__ACTIVITY__
Count the lines below that contain the word "will" and give only the number.

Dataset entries
● ● ● ● ●
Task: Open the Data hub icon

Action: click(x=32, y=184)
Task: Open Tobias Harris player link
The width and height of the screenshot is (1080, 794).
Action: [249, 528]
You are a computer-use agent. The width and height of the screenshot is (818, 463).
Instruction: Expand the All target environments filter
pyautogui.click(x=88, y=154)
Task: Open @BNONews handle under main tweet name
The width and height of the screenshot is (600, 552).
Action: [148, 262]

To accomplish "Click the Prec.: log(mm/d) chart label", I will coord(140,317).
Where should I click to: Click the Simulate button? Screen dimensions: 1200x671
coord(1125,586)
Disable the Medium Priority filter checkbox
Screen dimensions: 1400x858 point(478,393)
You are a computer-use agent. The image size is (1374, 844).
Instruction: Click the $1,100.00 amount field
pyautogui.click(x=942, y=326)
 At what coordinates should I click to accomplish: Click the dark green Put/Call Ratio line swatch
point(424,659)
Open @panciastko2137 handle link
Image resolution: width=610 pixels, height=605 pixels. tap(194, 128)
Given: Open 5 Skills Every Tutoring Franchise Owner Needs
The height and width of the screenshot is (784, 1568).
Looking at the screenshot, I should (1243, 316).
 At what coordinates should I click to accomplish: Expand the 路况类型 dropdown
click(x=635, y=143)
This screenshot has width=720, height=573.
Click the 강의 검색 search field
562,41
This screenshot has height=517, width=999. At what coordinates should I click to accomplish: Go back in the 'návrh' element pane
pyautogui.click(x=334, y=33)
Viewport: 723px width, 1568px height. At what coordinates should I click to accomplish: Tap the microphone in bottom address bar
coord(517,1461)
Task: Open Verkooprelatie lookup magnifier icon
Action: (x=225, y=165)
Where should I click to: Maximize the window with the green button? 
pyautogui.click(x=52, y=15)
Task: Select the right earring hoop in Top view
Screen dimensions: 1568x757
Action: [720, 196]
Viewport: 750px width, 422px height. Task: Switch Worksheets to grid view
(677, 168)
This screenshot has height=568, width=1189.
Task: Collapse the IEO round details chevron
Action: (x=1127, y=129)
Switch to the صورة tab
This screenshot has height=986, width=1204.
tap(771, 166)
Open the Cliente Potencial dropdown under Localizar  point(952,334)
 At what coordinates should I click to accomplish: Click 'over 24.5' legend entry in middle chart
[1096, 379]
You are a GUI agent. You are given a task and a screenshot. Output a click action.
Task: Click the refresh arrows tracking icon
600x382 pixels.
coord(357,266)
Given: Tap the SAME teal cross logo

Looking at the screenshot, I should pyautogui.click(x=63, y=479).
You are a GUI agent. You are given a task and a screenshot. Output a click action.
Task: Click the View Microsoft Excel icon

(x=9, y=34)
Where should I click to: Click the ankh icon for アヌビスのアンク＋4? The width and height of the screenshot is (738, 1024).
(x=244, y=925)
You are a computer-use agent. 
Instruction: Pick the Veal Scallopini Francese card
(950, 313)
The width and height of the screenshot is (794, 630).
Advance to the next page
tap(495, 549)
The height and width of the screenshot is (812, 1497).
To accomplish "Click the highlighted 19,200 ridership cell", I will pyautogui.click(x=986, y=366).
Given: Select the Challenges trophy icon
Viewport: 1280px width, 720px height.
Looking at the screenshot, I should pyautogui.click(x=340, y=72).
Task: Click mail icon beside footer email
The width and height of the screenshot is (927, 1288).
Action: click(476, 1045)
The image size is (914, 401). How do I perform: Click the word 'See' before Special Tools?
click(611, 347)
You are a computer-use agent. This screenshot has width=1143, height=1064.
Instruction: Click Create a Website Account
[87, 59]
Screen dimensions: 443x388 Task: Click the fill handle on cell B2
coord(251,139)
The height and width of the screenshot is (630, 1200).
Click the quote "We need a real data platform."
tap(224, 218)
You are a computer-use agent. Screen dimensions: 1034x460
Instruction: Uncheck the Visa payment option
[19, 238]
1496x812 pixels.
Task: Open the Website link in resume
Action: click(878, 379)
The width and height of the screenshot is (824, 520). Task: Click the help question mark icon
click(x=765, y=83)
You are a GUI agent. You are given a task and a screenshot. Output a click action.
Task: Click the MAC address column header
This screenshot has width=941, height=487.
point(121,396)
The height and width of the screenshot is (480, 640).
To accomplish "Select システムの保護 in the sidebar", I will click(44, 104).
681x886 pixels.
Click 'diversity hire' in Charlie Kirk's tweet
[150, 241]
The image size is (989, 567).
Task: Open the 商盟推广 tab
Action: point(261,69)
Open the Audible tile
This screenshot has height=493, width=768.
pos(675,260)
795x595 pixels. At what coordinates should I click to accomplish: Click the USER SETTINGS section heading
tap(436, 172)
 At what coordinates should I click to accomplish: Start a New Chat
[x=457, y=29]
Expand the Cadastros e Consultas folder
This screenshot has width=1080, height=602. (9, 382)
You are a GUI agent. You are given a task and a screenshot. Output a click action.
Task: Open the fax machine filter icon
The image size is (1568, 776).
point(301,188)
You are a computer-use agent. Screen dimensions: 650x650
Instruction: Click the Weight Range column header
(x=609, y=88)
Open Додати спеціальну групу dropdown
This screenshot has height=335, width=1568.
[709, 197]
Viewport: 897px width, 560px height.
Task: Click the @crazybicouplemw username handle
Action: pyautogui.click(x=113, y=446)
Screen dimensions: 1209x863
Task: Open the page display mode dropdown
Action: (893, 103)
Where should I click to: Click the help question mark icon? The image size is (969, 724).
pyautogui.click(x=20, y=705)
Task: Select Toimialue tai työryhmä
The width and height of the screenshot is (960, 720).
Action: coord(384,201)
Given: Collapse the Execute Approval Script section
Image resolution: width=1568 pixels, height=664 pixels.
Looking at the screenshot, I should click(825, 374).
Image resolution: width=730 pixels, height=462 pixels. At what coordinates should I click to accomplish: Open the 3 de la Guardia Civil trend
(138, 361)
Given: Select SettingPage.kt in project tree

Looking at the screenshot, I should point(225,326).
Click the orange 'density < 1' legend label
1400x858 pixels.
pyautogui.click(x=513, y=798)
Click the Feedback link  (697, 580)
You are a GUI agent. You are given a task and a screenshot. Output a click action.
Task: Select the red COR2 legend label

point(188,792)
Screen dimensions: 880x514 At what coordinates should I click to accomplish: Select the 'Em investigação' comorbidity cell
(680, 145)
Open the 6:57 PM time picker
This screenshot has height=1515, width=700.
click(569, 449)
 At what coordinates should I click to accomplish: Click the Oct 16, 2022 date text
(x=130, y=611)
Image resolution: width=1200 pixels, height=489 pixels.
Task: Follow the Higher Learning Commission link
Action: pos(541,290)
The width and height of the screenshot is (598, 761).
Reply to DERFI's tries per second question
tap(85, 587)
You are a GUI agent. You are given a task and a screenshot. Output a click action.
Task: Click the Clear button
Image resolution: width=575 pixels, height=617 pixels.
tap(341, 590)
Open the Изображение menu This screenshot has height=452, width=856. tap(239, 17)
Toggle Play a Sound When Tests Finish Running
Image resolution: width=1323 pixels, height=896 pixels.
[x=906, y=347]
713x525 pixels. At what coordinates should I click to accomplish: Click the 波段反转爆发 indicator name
● ● ● ● ●
__SOLUTION TO THIS EXERCISE__
3